例によって何かの書評で読んで本書を手に取った私は、著者のことを何も知らずに、何か面白い本の紹介でもないかなと期待しての一冊だった。
しかし、メインとなるのはそれらの一文とリンクしている著者自身の暮らしが綴られたエッセイの方だった。
図書室にこもっていた文学少女で、ピアノに打ち込んでいた音楽少女でもあった現在32歳の著者の、文筆家業や音楽活動や私生活(既婚で一児の母)などが綴られている。
バンドが売れる前の貧しい不安な日々や、成功の喜びや、理不尽な世間のバッシングや、ある年のひと夏を要したレコーディング時のナーバスな思いやなどが、読み手の心に入り込んでくる。

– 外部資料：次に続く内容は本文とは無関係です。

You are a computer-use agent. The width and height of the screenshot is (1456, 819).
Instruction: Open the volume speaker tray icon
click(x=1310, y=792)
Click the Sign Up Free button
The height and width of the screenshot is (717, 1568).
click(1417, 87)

また、妊娠中の不安定な精神状態や、シェアハウスでのバンドのメンバーとの共同生活と、そこに出没する人たちのほのぼのとした温かさなど、本書の全体の色調は寒色と暖色がうまく混ざり合っていてバランスが取れている。
「文学界」に連載を依頼されて有頂天、短いエッセイだからか2~3時間で書けると思っていたのに毎回その10倍の時間がかかったと藤崎はあとがきに告白する。
私の期待していた読書感想文やレビューではなかったが、エッセイとしてとてもいい文章だった。
描かれていることはみな、乾燥していなくてしっとりとしていて、まっすぐでなくてわずかに歪んでいて、拡がっていなくてほどよくまとまっていて、ケレンのないそれらのファンになった私には満足できた一冊であった。